EXERCISE REQUIREMENTS: If a line below includes the string "resolution", copy it.

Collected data
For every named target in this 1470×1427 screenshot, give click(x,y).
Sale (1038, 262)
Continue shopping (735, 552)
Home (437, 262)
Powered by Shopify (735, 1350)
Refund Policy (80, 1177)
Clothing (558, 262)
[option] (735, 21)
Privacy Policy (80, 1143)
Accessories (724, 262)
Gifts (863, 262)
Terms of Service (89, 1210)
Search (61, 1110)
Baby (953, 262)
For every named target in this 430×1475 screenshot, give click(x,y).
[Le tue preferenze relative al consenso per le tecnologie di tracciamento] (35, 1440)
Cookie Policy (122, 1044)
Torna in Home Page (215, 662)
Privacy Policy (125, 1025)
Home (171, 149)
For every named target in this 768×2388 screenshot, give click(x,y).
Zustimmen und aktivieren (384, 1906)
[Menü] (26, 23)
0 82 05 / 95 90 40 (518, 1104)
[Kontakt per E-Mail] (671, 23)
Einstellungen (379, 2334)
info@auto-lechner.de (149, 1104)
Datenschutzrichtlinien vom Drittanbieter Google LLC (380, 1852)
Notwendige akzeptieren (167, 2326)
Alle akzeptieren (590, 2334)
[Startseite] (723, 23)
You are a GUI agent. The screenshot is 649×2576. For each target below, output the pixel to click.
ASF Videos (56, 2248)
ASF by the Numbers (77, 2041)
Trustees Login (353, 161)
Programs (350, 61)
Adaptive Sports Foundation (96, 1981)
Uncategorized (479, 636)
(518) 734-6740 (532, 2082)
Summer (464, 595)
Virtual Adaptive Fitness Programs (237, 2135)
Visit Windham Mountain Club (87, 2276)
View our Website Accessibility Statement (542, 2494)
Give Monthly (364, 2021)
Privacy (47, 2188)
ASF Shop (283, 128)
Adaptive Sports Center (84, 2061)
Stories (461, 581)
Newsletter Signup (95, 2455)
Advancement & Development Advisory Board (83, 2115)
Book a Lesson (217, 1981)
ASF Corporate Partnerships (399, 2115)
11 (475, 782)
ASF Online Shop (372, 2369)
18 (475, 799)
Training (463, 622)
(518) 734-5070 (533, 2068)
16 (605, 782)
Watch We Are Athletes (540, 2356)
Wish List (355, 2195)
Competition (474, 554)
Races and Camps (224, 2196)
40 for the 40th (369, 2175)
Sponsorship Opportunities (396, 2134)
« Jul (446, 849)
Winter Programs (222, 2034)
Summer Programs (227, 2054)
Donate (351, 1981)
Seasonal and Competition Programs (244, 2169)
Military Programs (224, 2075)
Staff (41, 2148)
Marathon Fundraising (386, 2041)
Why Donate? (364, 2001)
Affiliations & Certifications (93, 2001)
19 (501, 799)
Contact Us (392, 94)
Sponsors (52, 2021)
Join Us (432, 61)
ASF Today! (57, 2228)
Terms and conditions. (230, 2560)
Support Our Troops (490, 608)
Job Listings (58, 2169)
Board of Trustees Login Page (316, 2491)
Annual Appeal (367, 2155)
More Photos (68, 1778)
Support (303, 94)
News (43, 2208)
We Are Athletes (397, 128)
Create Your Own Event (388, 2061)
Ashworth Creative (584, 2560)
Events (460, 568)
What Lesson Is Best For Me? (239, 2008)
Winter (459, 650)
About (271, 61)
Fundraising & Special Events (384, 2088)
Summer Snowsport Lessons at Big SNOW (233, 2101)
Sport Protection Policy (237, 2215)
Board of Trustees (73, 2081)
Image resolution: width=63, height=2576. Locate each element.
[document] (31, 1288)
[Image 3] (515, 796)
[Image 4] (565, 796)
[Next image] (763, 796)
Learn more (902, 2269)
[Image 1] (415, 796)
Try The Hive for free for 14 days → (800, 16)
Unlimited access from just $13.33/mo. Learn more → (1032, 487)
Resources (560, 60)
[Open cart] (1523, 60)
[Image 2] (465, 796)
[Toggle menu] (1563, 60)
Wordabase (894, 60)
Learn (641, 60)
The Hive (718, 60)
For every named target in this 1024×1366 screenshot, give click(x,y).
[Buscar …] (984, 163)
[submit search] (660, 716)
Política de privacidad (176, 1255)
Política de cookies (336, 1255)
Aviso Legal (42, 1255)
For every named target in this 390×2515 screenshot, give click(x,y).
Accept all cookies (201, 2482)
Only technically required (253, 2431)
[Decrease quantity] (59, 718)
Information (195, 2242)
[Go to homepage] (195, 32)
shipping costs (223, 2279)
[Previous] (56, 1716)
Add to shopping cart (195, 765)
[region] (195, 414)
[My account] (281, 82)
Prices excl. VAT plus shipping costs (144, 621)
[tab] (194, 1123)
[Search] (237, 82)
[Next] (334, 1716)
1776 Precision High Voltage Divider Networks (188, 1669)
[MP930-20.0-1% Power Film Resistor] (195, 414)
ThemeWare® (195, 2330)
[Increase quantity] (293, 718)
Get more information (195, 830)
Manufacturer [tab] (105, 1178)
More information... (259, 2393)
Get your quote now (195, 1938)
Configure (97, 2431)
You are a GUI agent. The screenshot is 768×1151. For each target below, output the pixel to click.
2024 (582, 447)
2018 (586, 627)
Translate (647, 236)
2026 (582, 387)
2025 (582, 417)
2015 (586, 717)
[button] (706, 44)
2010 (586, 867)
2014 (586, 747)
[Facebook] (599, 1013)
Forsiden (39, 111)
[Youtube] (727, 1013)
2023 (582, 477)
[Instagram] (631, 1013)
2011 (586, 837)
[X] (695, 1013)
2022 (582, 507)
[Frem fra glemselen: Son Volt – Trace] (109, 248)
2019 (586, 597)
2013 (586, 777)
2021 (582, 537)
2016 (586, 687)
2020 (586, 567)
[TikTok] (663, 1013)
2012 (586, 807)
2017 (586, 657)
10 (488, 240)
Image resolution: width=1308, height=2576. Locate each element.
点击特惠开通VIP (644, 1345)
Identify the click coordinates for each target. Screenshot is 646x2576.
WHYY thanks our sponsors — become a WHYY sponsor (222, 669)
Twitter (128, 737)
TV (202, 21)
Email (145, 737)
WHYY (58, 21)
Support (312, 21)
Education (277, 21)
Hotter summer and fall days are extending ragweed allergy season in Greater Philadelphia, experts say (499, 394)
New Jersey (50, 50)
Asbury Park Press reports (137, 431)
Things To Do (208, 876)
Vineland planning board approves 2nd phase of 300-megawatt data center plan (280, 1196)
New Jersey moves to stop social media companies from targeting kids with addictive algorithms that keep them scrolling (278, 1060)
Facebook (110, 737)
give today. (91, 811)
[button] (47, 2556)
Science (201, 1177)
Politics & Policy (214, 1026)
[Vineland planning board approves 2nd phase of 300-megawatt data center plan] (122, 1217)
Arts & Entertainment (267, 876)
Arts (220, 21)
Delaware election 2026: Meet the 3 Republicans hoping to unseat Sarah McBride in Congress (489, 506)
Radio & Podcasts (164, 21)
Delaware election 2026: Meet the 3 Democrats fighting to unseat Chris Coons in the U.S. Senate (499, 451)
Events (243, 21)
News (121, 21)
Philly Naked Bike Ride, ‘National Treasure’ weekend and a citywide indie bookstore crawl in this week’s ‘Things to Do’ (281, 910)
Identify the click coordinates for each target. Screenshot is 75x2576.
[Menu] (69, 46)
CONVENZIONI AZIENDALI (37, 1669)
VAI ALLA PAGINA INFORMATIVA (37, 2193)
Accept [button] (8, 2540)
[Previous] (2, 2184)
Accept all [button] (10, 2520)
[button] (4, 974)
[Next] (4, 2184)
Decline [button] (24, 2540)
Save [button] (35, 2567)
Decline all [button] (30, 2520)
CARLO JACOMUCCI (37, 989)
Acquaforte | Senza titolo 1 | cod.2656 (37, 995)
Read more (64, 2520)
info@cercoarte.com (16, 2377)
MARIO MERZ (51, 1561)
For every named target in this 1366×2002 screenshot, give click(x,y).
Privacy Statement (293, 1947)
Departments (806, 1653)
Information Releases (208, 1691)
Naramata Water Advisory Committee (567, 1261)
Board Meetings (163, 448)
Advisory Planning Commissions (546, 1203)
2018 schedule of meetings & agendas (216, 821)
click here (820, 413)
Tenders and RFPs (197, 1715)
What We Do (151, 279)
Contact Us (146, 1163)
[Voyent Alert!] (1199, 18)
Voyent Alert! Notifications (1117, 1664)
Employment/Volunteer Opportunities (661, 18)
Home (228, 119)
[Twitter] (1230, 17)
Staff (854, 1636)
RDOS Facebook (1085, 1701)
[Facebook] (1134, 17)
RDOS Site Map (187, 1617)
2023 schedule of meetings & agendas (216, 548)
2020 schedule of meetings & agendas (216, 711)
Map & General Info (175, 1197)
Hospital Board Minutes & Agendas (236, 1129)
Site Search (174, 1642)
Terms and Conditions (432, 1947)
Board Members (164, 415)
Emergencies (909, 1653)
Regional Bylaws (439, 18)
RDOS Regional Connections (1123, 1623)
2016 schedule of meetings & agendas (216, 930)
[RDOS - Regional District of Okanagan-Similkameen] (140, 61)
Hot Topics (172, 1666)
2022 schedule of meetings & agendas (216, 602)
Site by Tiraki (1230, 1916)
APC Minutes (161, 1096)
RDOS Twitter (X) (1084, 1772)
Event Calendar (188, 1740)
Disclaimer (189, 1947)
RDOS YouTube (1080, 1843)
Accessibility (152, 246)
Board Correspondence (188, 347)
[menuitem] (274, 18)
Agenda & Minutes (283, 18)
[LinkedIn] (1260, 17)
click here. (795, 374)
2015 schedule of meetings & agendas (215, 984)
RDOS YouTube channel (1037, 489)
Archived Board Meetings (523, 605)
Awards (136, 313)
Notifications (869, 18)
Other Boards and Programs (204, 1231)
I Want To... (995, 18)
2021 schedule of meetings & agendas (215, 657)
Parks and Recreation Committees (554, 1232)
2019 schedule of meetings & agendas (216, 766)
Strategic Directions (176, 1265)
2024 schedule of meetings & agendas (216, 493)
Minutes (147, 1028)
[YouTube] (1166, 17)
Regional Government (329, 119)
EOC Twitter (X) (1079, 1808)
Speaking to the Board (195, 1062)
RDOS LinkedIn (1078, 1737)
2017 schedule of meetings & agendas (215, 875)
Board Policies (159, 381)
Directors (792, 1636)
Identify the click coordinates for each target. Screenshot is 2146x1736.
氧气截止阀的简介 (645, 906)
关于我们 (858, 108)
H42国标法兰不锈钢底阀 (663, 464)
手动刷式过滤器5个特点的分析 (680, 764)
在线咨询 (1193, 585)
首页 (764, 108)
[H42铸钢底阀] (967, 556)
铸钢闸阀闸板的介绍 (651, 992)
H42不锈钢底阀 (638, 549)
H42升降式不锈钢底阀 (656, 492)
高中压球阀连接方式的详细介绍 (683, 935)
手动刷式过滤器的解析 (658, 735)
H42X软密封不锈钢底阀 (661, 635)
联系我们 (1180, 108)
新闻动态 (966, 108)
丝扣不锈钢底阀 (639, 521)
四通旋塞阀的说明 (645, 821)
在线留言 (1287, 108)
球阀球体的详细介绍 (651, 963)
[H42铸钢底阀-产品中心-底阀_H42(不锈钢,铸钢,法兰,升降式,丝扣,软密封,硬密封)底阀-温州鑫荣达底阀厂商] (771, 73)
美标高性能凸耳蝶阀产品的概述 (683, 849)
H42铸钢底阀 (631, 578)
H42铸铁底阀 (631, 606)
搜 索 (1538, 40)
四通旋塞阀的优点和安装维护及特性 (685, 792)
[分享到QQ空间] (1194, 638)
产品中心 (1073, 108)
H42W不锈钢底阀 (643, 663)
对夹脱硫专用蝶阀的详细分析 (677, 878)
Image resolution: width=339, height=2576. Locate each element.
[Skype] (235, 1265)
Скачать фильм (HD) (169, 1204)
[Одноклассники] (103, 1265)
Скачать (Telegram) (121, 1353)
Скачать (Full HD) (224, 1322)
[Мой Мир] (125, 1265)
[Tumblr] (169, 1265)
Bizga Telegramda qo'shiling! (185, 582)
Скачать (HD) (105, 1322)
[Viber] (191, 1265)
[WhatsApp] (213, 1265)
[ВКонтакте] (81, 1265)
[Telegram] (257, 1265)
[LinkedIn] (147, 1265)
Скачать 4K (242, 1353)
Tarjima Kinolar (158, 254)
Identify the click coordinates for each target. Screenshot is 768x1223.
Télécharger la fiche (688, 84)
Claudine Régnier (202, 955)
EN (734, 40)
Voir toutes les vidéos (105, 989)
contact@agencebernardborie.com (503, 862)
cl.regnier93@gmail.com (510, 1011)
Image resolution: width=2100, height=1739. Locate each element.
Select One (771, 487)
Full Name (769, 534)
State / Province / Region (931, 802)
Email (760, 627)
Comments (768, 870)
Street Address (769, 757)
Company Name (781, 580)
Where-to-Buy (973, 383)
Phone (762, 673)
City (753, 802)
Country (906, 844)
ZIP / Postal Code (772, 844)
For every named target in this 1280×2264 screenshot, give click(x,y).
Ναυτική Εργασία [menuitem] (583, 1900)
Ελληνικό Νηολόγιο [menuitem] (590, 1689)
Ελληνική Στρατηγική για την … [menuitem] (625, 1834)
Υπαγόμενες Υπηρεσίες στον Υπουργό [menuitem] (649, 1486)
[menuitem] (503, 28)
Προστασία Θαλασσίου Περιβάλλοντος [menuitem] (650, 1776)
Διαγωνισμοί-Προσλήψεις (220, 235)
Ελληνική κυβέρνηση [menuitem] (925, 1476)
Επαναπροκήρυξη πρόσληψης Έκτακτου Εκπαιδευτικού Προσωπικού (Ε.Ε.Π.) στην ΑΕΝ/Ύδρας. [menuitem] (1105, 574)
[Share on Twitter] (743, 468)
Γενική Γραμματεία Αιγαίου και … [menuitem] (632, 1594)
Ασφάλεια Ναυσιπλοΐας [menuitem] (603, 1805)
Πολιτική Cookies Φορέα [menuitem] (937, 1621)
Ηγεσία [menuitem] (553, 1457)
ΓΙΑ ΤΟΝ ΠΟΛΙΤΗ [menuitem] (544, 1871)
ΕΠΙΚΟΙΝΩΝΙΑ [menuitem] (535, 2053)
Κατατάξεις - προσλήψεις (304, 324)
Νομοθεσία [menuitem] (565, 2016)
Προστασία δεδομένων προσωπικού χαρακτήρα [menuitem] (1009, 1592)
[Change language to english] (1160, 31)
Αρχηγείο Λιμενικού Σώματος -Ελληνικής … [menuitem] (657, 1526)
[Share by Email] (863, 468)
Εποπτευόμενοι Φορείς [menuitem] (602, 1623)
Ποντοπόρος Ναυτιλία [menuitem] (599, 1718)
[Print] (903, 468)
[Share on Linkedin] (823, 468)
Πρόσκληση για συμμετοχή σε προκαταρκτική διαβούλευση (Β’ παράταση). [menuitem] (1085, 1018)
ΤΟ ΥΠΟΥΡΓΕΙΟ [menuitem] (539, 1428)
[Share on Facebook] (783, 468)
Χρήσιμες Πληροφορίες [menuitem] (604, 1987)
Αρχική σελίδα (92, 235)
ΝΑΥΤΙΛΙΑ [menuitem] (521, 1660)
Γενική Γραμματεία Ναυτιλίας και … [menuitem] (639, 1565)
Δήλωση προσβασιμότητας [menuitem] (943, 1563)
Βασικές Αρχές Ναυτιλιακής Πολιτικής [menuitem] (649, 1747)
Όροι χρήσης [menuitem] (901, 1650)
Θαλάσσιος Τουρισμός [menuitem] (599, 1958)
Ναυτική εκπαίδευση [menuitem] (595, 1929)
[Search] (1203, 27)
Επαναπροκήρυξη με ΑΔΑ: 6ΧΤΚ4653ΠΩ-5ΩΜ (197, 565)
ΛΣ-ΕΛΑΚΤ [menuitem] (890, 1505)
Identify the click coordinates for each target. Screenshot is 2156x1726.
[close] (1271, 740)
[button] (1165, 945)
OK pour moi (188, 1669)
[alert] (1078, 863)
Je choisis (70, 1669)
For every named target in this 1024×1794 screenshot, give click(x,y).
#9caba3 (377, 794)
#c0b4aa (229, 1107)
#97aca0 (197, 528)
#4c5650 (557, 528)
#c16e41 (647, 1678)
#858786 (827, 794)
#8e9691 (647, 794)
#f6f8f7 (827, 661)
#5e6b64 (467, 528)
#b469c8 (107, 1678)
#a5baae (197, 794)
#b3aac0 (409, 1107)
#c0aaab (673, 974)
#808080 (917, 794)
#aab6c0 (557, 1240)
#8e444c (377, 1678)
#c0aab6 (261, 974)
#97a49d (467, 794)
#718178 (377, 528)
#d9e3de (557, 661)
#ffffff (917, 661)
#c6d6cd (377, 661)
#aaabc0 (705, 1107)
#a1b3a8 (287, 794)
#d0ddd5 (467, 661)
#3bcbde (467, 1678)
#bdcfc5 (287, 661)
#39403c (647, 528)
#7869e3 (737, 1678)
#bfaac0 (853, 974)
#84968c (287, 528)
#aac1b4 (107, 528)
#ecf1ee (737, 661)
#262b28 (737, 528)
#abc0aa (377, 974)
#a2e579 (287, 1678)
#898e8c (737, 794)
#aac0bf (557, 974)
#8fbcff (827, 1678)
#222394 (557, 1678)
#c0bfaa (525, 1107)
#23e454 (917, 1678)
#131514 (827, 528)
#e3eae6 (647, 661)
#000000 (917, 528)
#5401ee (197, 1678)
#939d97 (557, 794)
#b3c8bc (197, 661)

YOUR RESPONSE:
Image resolution: width=63, height=2576. Locate each element.
Image resolution: width=1308, height=2576. Locate each element.
Image resolution: width=339, height=2576. Locate each element.
Image resolution: width=2100, height=1739. Locate each element.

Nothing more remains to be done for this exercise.